Keras: Validation error is a good measure for stop

2019-08-16 05:38发布

问题:

I am using Keras for multi-class classification problem. I am using EarlyStopping(monitor='val_loss', patience=4) as stopping criteria for learning, that is if validation loss does not decrease for 4 epochs, training stops. Is it better to use val_acc as stopping criteria or val_loss? Because I see val_loss increasing but also val_acc.

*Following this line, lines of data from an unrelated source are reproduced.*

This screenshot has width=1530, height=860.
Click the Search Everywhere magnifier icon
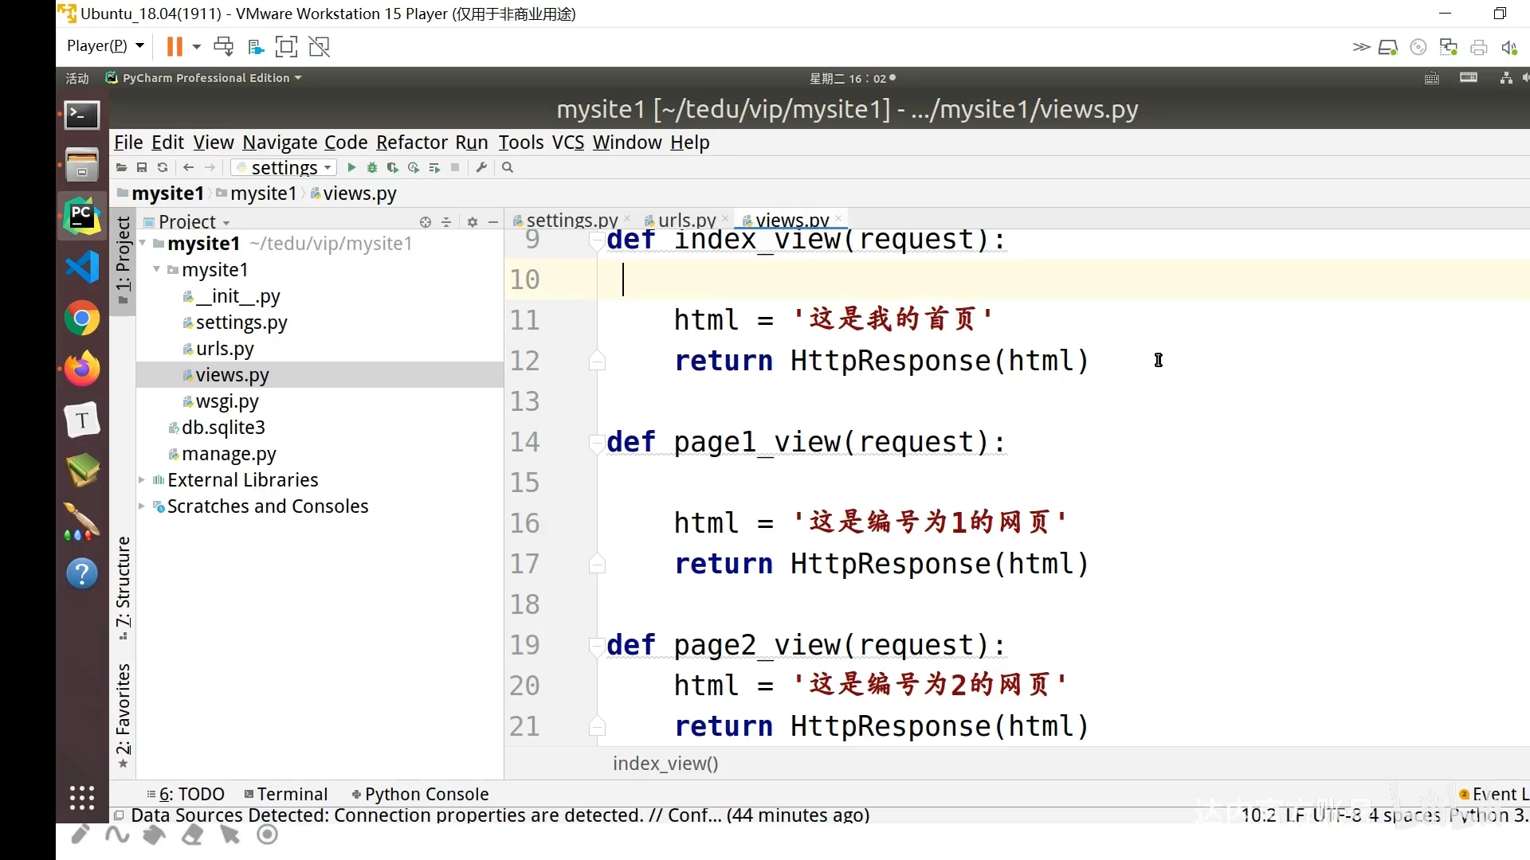click(508, 167)
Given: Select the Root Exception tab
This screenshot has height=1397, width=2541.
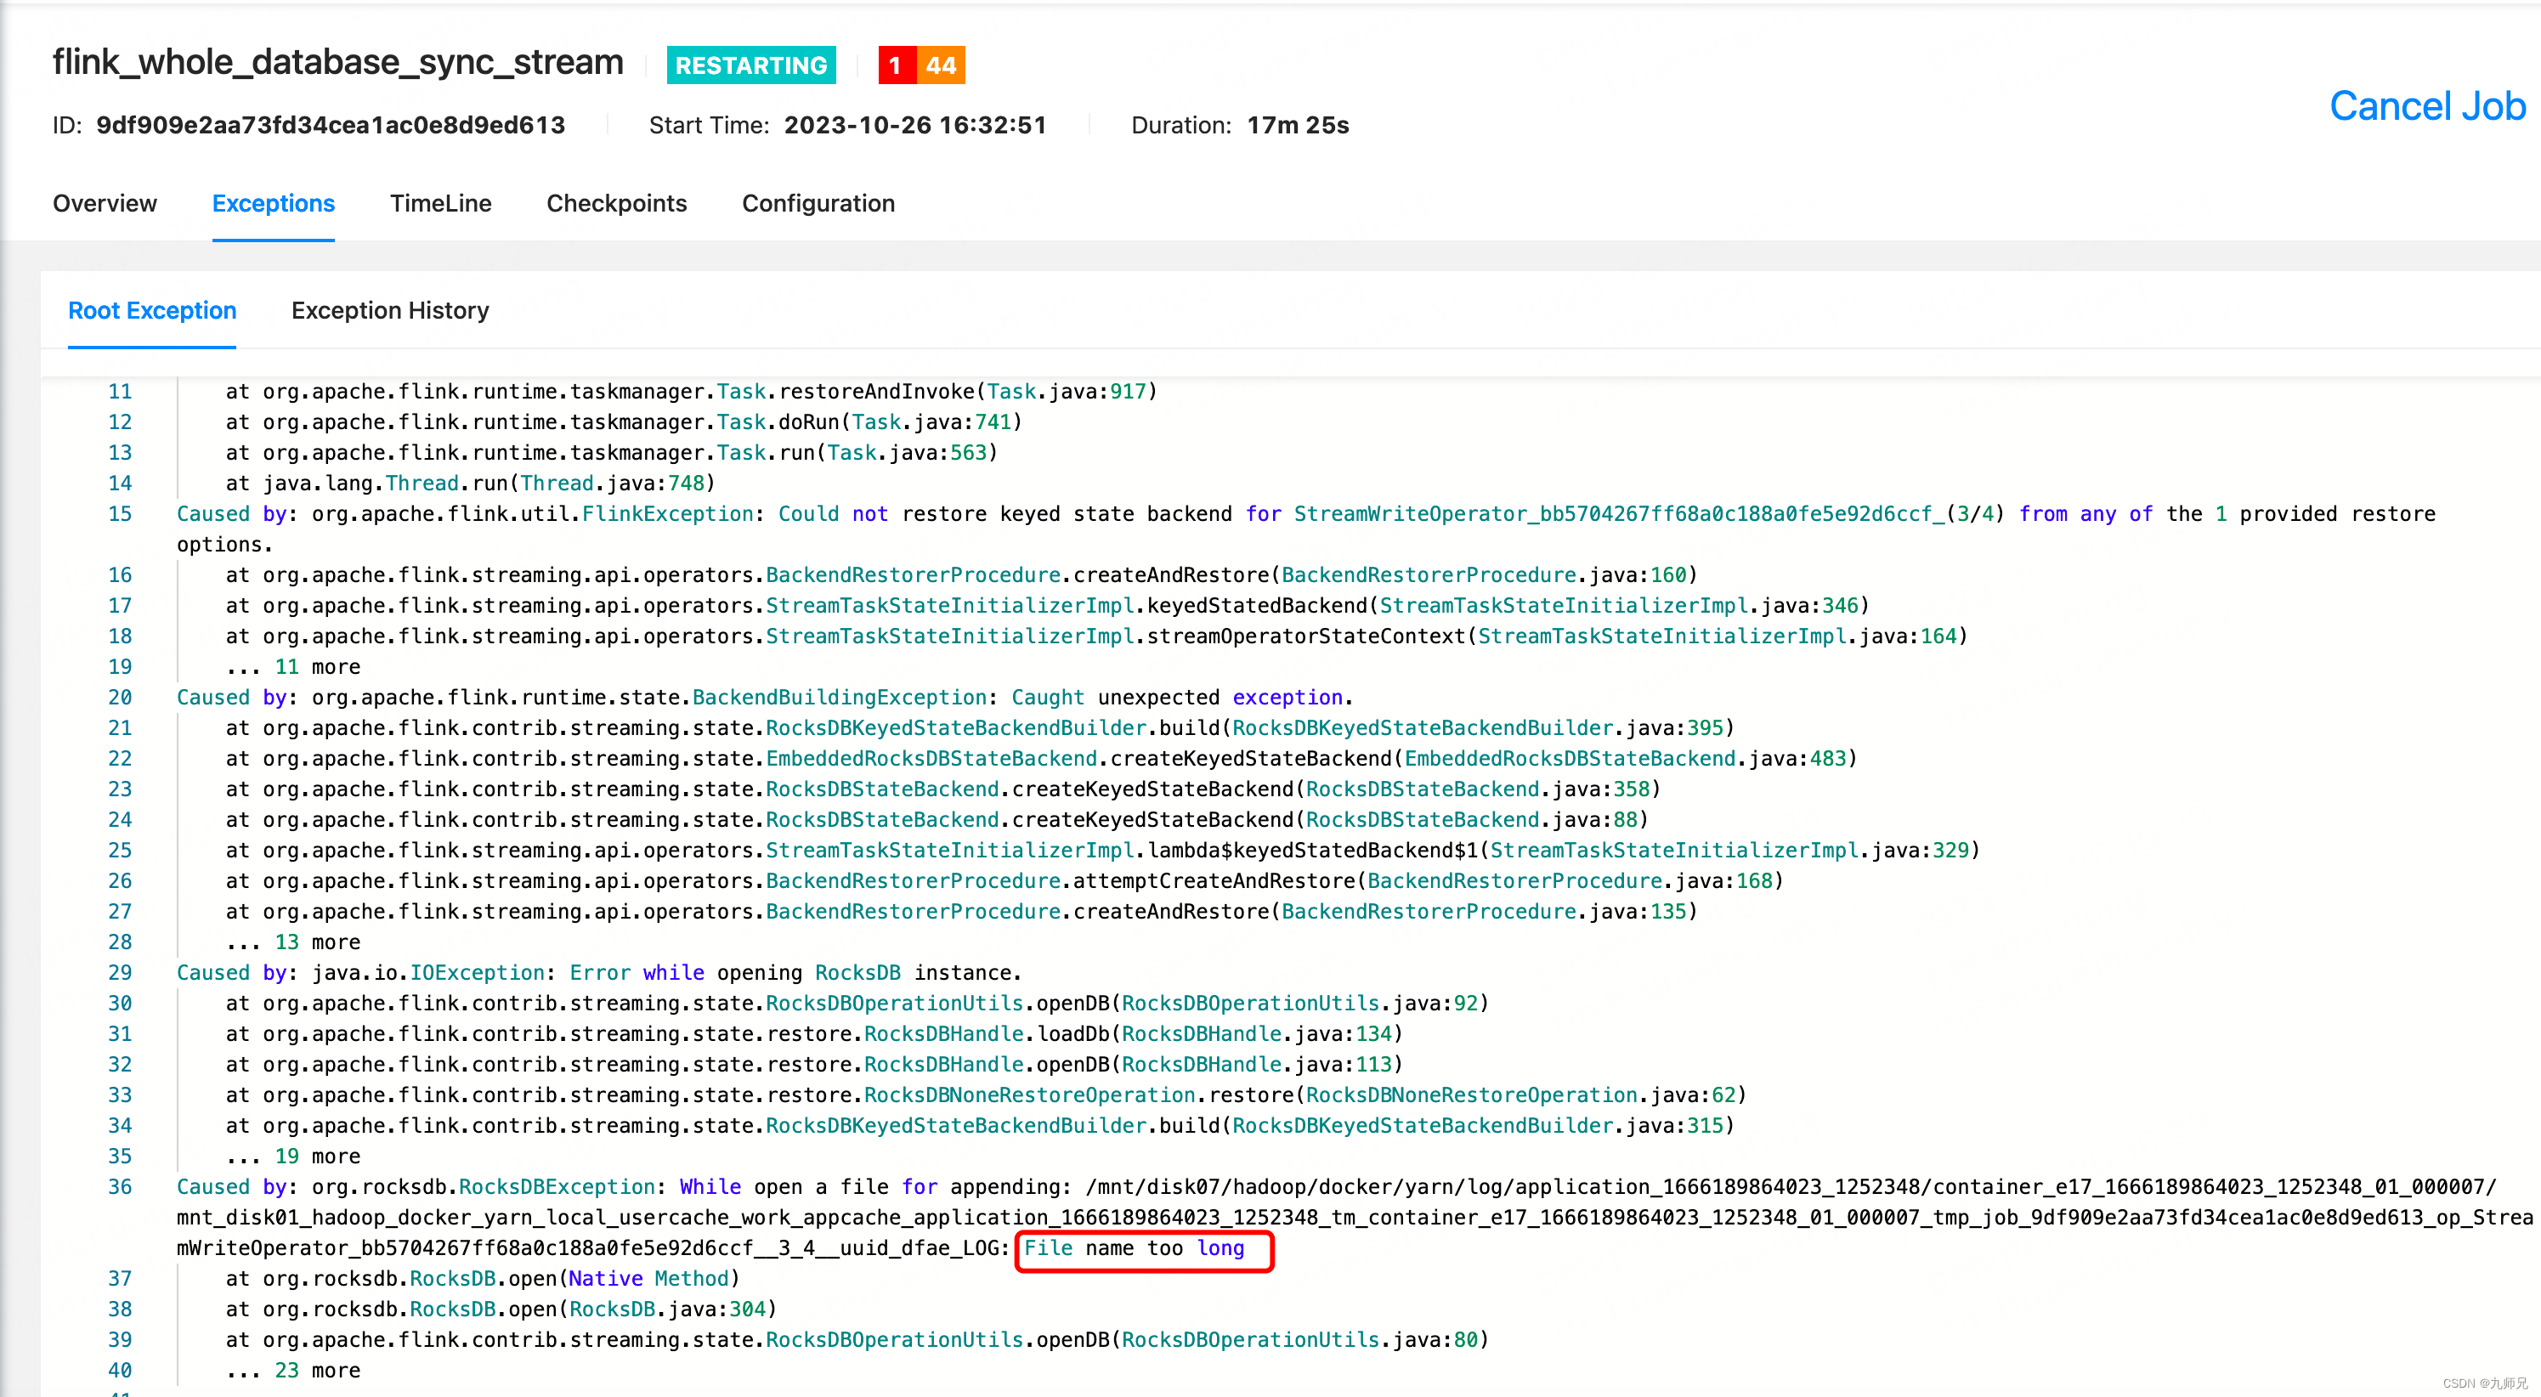Looking at the screenshot, I should (x=152, y=311).
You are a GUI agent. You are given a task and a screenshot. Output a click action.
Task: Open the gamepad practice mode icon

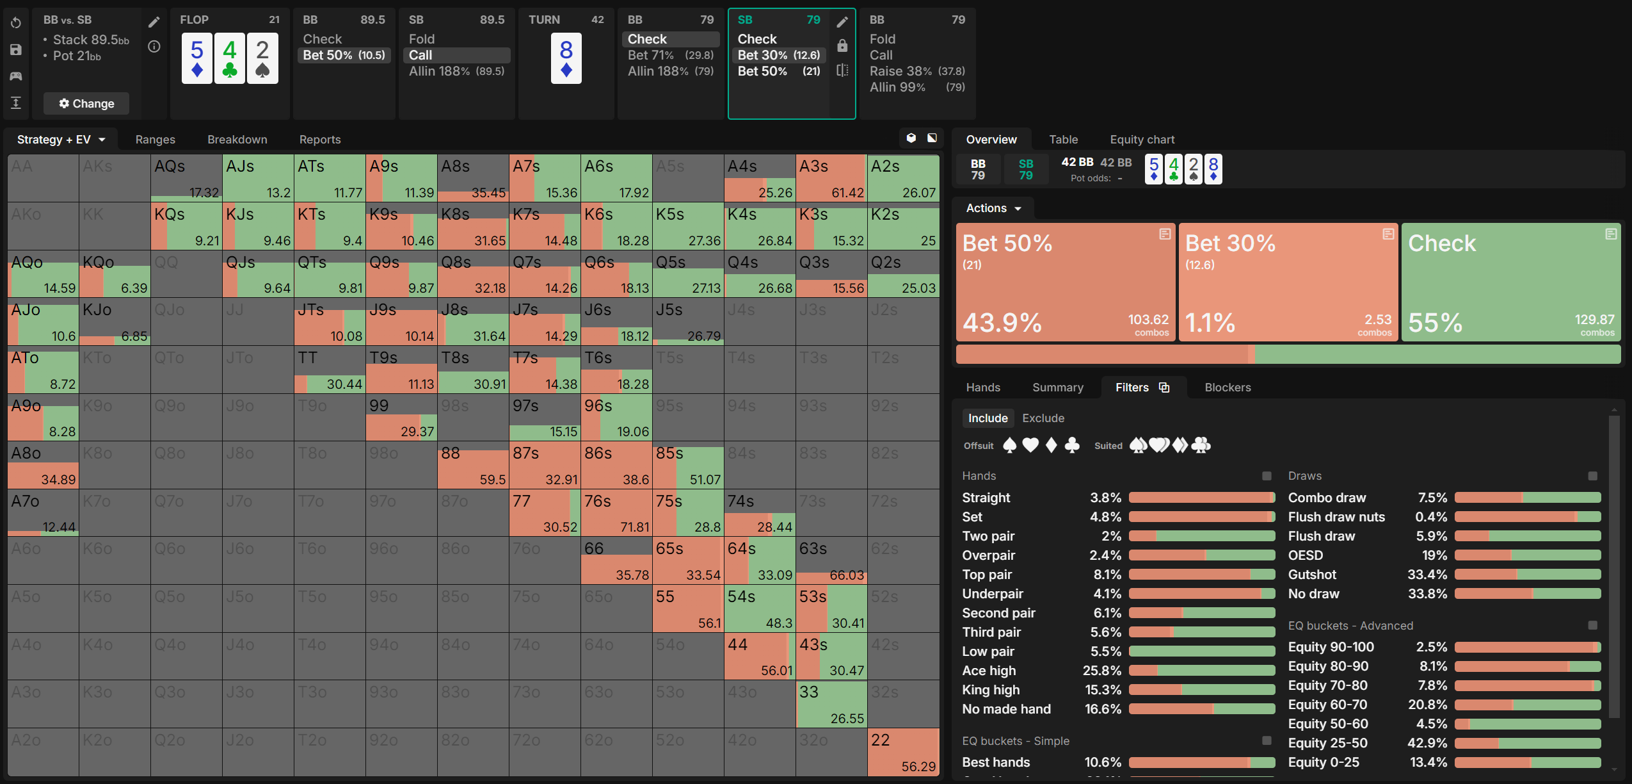point(16,76)
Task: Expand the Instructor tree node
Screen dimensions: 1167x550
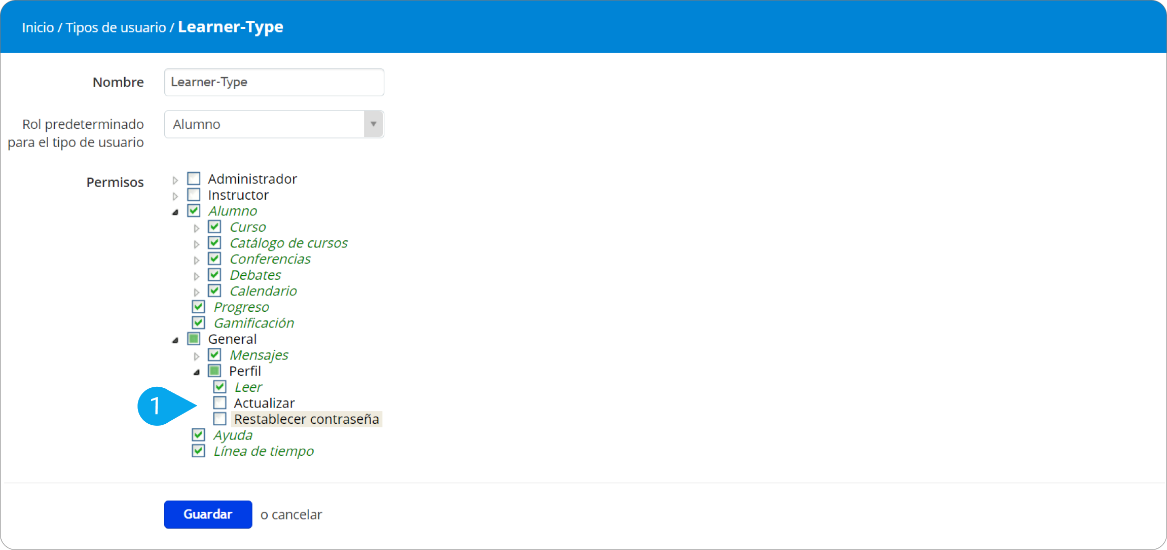Action: [x=175, y=196]
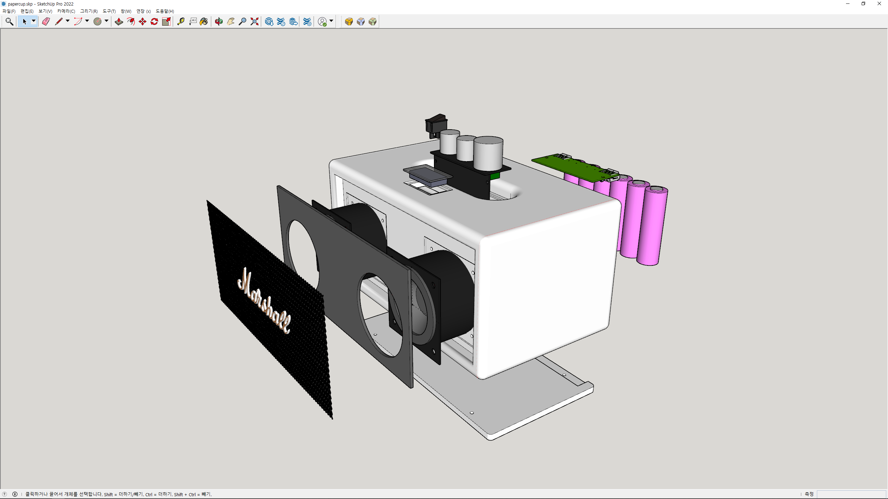Viewport: 888px width, 499px height.
Task: Open the 3D Warehouse icon
Action: tap(269, 21)
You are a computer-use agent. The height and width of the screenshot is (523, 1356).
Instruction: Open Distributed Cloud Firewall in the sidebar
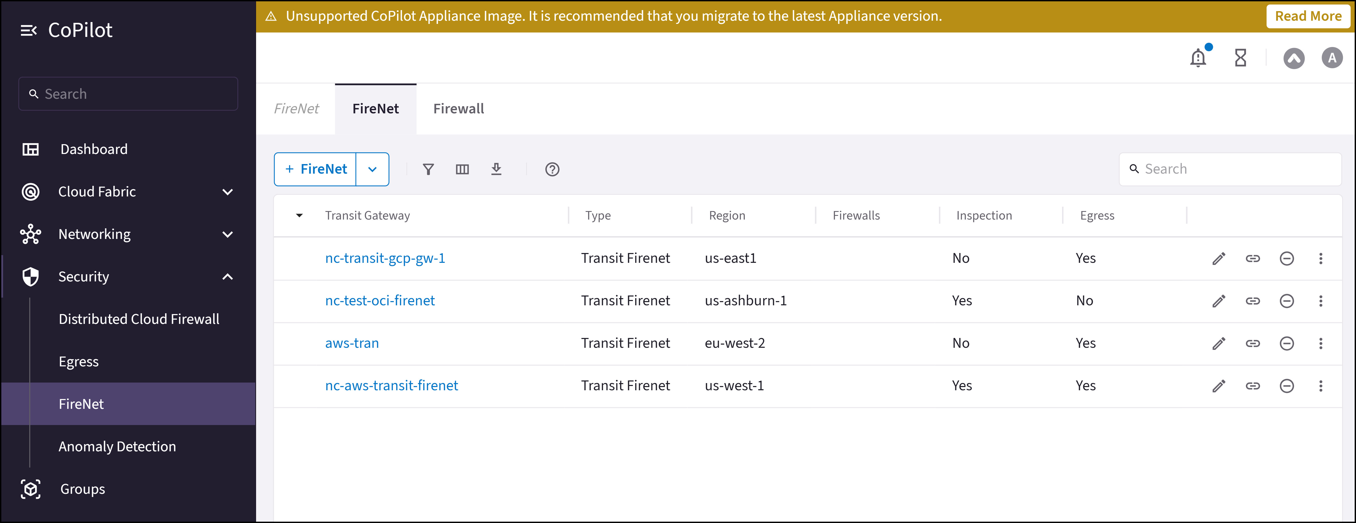coord(139,319)
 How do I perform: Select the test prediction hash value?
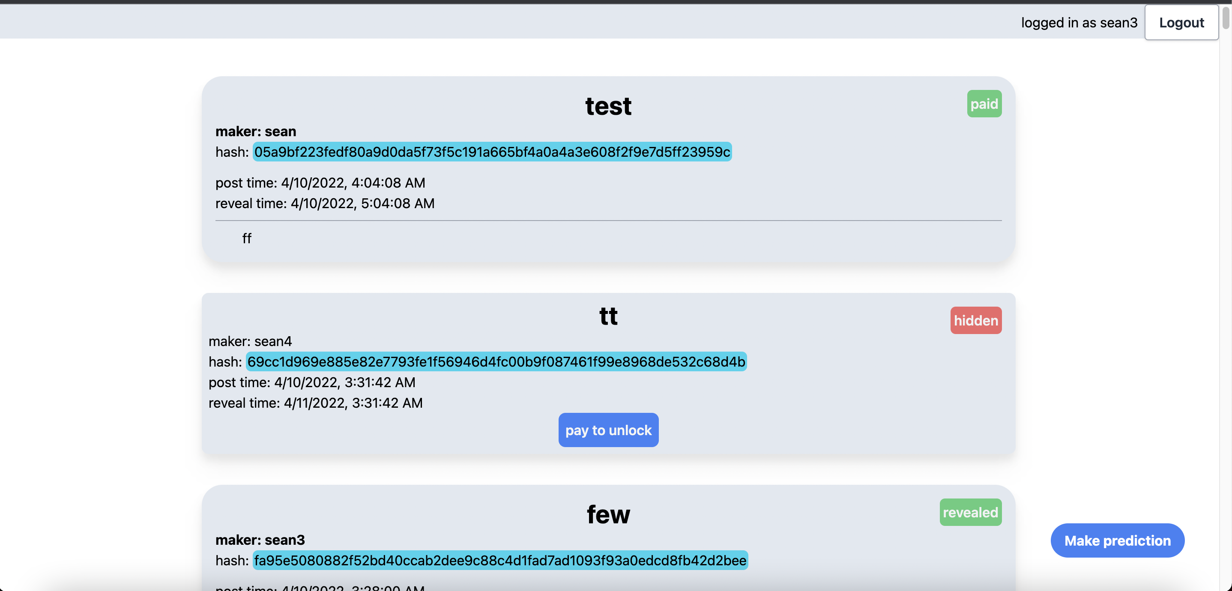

Considering following output of Epoch 8 and Epoch 13.

Epoch 1/200
240703/240703 [==============================] - 4831s - loss: 0.8581 - acc: 0.7603 - val_loss: 0.6247 - val_acc: 0.8160
Epoch 2/200
240703/240703 [==============================] - 4855s - loss: 0.6099 - acc: 0.8166 - val_loss: 0.5742 - val_acc: 0.8300
Epoch 3/200
240703/240703 [==============================] - 4627s - loss: 0.5573 - acc: 0.8308 - val_loss: 0.5600 - val_acc: 0.8337
Epoch 4/200
240703/240703 [==============================] - 4624s - loss: 0.5265 - acc: 0.8395 - val_loss: 0.5550 - val_acc: 0.8347
Epoch 5/200
240703/240703 [==============================] - 4623s - loss: 0.5042 - acc: 0.8452 - val_loss: 0.5529 - val_acc: 0.8377
Epoch 6/200
240703/240703 [==============================] - 4624s - loss: 0.4879 - acc: 0.8507 - val_loss: 0.5521 - val_acc: 0.8378
Epoch 7/200
240703/240703 [==============================] - 4625s - loss: 0.4726 - acc: 0.8555 - val_loss: 0.5554 - val_acc: 0.8383
Epoch 8/200
240703/240703 [==============================] - 4621s - loss: 0.4604 - acc: 0.8585 - val_loss: 0.5513 - val_acc: 0.8383
Epoch 9/200
240703/240703 [==============================] - 4716s - loss: 0.4508 - acc: 0.8606 - val_loss: 0.5649 - val_acc: 0.8366
Epoch 10/200
240703/240703 [==============================] - 4602s - loss: 0.4409 - acc: 0.8637 - val_loss: 0.5626 - val_acc: 0.8389
Epoch 11/200
240703/240703 [==============================] - 4651s - loss: 0.4318 - acc: 0.8662 - val_loss: 0.5710 - val_acc: 0.8387
Epoch 12/200
240703/240703 [==============================] - 4706s - loss: 0.4239 - acc: 0.8687 - val_loss: 0.5737 - val_acc: 0.8384
Epoch 13/200
240703/240703 [==============================] - 4706s - loss: 0.4190 - acc: 0.8698 - val_loss: 0.5730 - val_acc: 0.8391

回答1:

In general loss is a better measure than accuracy because it has higher precision. Accuracy has as many possible values as many samples you have in the validation set. Loss, on the other hand has continuum possible values so you can track what is happening with better precision. On the other hand, accuracy is easier to analyse since it is interpretable (it is just a percentage), so without an expertise in the field - loss based criterion will be harder to use, but probably slightly more precise (if used correctly).